Con un cugino che ha lavorato a lungo in Mali e che si è sempre interessato all”archeologia sahariana, mi recai in un sito neolitico ad un centinaio di chilometri a nord di Gao, in una zona frequentata, a nostra conoscenza, solo da militari e da nomadi. Qui non c”erano né asce levigate o scheggiate, né macine o macinelli, né pestelli o pilons, né alcun oggetto di quelli che abitualmente si ritrovano in tutti i giacimenti preistorici.

Si poteva supporre che dei militari, o forse qualche occasionale mercante-viaggiatore li avesse raccolti. Tuttavia non c”era neanche la minima traccia di oggetti di una certa dimensione e nemmeno dei frammenti di macine, che di solito non interessano a nessuno, né tanto meno utensili rotti o grosse schegge di selce. Tutto ciò ci sembrò davvero molto strano e solo più tardi trovammo la spiegazione. Il giacimento era stato letteralmente rastrellato per raccogliere tutto il materiale di una certa dimensione che era poi stato utilizzato, insieme al cemento, per costruire le fondamenta di un pozzo ad energia eolica. La base del pozzo di Kassembere è quindi costituita da manufatti neolitici di una certa dimensione provenienti dal giacimento in questione, mentre tutto il materiale di piccole dimensioni giace ancora in situ. Nel settore dell”edilizia questo non è un fatto nuovo. Nella Saoura, vicino a Tsabit , il fatiscente ksar dei jnun (fortezza degli spiriti) è costruito con argilla, sabbia e tutto il materiale in selce di un giacimento neolitico vicino, che purtroppo non ci è stato possibile individuare; potrebbe anche darsi che tutto il materiale sia finito nelle mura di questa antica fortezza, poiché, a tratti, la superficie delle mura presenta piccole schegge in selce e materiale diverso dove prevalgono i geometrici, perforatori, microbulini e armature di punte di freccia.

Comunque la maggior parte dei maufatti preistorici non è da ricercare nelle costruzioni, siano esse antiche o recenti, ma soprattutto nei mercati e nei cimiteri.
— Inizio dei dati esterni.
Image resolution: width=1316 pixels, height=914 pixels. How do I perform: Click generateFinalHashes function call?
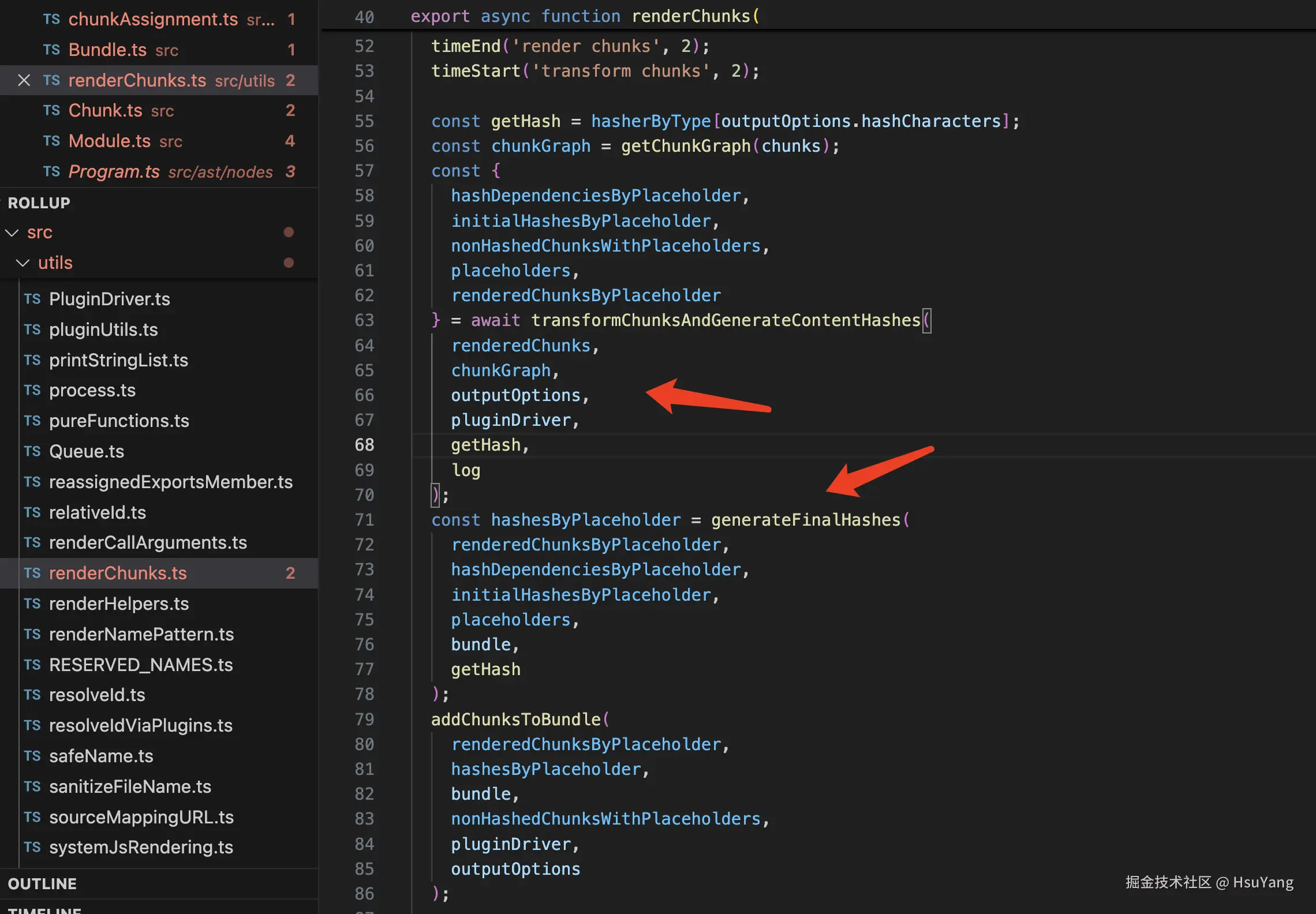805,520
Nel primo caso troviamo, in particolare, gli oggetti di ornamento, quelli che piacciono molto alle donne africane che li usano permanentemente. Un esempio ci viene fornito dalle acconciature songhay di Gao (fig. 3), costituite da monete di bronzo, da conchiglie e da perline. Per perline si intendono grani di ogni sorta: legno, plastica, guscio di conchiglia o di uova di struzzo, vetro, otoliti di pesce, e altri materiali ancora. In Africa occidentale le perline sono oggetto di un importante settore del commercio. Basta passeggiare nei mercati di Niamey, Gao, Tombuctù, Mopti o Bamako per rendersene conto. Al mercato degli ortaggi di Gao il commercio delle perline occupa un posto di rilievo.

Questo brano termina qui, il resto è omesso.